April 19, 2024

Is human dignity a stupid idea?

Harvard professor Steven Pinker says so

Steven PinkerIn the minds of most people, human dignity must surely be a cornerstone of bioethics. But as BioEdge has often pointed out, most bioethicists feel differently about it. In fact, low-intensity academic warfare is sputtering along over a 2003 proposal by bioethicist Ruth Macklin that “human dignity” (scare quotes de rigeur) should be junked. It is either too vague to be meaningful or it simply restates other notions, such as respect for autonomy or capacity for rational thought.

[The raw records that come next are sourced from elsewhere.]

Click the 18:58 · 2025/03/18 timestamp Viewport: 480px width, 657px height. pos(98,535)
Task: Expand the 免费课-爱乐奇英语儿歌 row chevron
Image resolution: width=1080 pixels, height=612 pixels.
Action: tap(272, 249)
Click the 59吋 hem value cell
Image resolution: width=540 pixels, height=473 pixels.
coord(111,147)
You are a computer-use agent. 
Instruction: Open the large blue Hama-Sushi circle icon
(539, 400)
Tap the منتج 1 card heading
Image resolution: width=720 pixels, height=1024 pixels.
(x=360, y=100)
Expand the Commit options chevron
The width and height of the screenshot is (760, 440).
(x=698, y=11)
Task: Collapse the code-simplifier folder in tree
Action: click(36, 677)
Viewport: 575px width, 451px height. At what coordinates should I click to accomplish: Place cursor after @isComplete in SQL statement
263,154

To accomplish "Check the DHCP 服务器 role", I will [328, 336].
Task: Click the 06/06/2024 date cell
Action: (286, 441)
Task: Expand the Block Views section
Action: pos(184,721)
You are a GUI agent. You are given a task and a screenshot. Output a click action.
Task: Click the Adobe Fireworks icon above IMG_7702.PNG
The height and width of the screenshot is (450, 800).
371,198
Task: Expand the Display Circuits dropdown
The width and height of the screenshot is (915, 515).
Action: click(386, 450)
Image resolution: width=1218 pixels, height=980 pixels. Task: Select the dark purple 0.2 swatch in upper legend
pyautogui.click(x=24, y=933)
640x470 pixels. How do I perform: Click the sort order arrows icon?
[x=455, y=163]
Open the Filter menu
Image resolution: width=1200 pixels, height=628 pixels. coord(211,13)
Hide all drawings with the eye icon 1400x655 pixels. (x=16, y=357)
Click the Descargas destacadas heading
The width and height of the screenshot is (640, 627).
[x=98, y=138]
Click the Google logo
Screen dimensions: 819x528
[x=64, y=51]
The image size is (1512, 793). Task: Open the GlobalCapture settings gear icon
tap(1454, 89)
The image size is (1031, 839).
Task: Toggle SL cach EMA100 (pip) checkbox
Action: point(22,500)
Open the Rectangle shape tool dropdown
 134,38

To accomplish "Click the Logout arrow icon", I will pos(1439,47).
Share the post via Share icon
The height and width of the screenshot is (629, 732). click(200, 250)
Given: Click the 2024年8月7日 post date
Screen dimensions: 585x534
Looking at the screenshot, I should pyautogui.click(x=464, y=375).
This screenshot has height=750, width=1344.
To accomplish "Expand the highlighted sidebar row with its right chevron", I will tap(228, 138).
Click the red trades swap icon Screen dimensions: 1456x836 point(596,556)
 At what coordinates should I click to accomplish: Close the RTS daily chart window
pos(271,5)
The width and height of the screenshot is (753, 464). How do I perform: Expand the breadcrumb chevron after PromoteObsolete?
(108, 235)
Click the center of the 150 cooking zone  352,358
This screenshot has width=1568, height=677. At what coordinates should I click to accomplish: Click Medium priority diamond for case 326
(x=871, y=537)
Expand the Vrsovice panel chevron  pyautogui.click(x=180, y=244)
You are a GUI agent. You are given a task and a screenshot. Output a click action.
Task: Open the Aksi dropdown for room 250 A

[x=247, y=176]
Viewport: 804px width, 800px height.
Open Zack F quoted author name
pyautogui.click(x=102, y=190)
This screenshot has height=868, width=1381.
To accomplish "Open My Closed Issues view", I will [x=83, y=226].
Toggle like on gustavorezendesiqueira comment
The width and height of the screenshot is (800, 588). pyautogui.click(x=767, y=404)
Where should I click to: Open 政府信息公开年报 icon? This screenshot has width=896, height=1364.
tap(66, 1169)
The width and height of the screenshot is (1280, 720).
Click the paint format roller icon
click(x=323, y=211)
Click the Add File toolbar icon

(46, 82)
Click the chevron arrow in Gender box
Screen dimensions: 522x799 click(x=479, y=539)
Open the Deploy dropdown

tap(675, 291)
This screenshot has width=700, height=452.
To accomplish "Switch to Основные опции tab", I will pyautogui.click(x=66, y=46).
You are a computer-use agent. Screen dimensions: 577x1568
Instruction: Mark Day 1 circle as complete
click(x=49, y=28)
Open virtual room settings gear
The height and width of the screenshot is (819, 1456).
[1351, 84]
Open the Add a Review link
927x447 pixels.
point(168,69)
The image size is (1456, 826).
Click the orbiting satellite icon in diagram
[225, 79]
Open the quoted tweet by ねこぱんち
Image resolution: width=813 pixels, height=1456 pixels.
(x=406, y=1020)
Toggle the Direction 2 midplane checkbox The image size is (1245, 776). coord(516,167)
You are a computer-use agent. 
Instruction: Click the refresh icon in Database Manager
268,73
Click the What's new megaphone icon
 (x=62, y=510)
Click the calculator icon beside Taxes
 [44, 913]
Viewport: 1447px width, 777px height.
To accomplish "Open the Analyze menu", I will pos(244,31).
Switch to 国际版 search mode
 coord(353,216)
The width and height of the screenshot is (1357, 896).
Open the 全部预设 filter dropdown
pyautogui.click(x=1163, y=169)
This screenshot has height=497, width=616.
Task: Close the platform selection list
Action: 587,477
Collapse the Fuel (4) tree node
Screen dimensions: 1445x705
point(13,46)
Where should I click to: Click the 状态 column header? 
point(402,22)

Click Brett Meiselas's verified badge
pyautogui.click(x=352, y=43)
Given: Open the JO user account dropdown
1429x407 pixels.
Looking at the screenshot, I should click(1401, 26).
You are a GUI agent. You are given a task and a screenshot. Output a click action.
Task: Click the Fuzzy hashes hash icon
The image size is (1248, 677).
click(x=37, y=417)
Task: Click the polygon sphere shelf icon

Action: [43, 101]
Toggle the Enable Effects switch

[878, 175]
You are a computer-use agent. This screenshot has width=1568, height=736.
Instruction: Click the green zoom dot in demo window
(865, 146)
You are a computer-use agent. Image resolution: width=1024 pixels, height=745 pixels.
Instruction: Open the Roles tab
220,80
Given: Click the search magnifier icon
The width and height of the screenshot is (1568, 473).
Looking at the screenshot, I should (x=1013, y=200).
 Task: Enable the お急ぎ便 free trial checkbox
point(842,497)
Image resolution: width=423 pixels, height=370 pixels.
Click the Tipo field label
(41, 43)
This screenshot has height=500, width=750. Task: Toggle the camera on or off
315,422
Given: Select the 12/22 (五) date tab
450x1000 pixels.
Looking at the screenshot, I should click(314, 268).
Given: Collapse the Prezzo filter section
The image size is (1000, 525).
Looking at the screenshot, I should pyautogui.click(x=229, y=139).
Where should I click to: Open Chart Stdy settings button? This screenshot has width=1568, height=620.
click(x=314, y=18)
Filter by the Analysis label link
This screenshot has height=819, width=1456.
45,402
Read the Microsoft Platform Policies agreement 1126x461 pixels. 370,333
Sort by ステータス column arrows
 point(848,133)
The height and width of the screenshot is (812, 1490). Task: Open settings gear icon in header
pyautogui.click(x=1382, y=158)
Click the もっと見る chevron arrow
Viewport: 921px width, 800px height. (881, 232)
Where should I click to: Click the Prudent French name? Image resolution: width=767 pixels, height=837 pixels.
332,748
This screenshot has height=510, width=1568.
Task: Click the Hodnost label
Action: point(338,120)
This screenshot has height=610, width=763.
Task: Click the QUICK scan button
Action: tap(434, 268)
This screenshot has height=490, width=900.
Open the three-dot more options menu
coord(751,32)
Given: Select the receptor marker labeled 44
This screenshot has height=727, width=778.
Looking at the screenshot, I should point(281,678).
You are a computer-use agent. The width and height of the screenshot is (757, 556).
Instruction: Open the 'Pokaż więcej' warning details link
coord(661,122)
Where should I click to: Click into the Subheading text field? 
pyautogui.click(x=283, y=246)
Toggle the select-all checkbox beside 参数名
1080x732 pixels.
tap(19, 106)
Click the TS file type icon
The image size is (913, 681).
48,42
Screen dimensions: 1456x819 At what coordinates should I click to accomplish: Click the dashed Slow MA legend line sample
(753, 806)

The controversy provoked the President’s Council for Bioethics to respond with a fat book of essays which, for the most part, defend the disputed notion. And this in turn has provoked Steven Pinker, a cognitive psychologist at Harvard, to rebut it in the most influential opinion journal in the US, The New Republic, under the inflammatory headline, “The Stupidity of Dignity”. Since Pinker is one of America’s top public intellectuals, his argument is worth reporting.

Surprisingly, most of it is ad hominem. He attacks the Council as a body stacked with Catholic “theocons” and led by a conservative Jew, Leon Kass, whom he calls pro-death and anti-freedom. He objects strongly to Kass’s distaste for licking ice cream cones on the street. But eventually he grapples with “human dignity” itself. He criticises it for being relative (some people find public consumption of ice cream dignified), fungible (colonoscopies are undignified and we willing endure them), and harmful (think of Saddam Hussein’s highly dignified military parades). An insistence on human dignity will eventually put us all at risk of being arrested by “the ice cream police”, Pinker argues. What most people call dignity is simply respect for autonomy and respect for persons, and nothing more.

“Theocon bioethics” also rejects developments in modern science and medicine, including longevity, improved health, embryonic stem cell and IVF, according to Pinker. It “does not want medical practice to maximise health and flourishing; it considers that quest to be a bad thing, not a good thing.”

No doubt there is a personal element in this dust-up. This is not the first clash between the two scholars. Writing in the journal Commentary last year, Kass’s defence of a non-materialist account of human nature against the Harvard academic was rather acerbic: “One hardly knows which is the more impressive, the height of Pinker’s arrogance or the depth of his shallowness… he does not understand that the empowering organization of materials — the vital form — is not itself material.” But Pinker, being no philosopher, still fails to grasp Kass’s interpretation of human dignity. He thinks it has a lot to do with ice cream cones, even though Kass explicitly founds it upon man’s capacity for “reason, freedom, judgment, and moral concern”.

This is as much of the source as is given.